My excitement about your Indian food is largely dependent on your pronunciation of “cumin”.
A person followed me and then unfollowed me within 3 minutes. How can they judge me after only seeing 47 tweets?
I was gonna say “that’s the stupidest thing I’ve ever heard” but, I wanna wait to hear what you have to say next..
#CancelDJDarrellRipley
All I’m saying is, I’ve never seen my Ex and Satan in the same room together.
Me: I’m just feeling really overwhelmed right now by your constant need for my attention. And you’re being like super pushy and needy and, I mean, I’m sorry if you feel rejected or whatever but like this is something you need to work on without me. Ok?
Bill collector: Um.
If I was in the military, I would be a sniper. That way I can lie down a lot.
Stop calling it “sweater weather” and call it what it really is, “I don’t have to shave my legs for 6 months weather.”
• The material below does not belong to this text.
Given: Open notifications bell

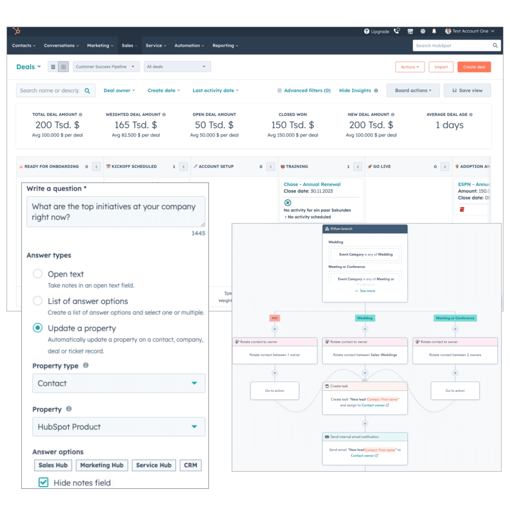Looking at the screenshot, I should (x=434, y=31).
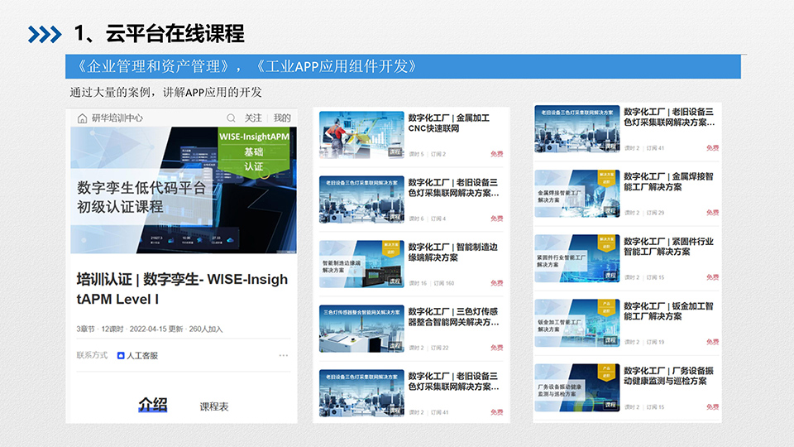Viewport: 794px width, 447px height.
Task: Open 钣金加工智能工厂解决方案 course title
Action: [x=668, y=311]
we shouldn’t limit ourselves to asking for autographs from actors and pro athletes and musicians. i want a work boot signed by the best forklift operator at the warehouse
If your coffee smells of sausages, there’s a fair chance you’ve accidentally made yourself a cup of sausages.
When arguing, I let the other person speak first, then help them see my point by starting with, “Now, what I’m about to say is correct”
Apparently I’m only fluent in English until it comes time to leave a voicemail
When someone explains why they’re late, I tell them I don’t buy it and make intense eye contact.
For legacy verified accounts whose check hasn’t disappeared, for just $7 a month I will reply to every one of your posts and tell people you didn’t pay for twitter.
I’ll be giving free lobotomies behind Denny’s until 9pm to everyone who wants one and doesn’t want one
January 29, 1802, 2 AM: I hope this letter finds you well. Are you up?
March 2: I am, good sir
April 6: Would you kindly come over?
May 9: K
I’m never more aware of a room’s acoustics than when I’m trying to enjoy a snack I have no intention of sharing.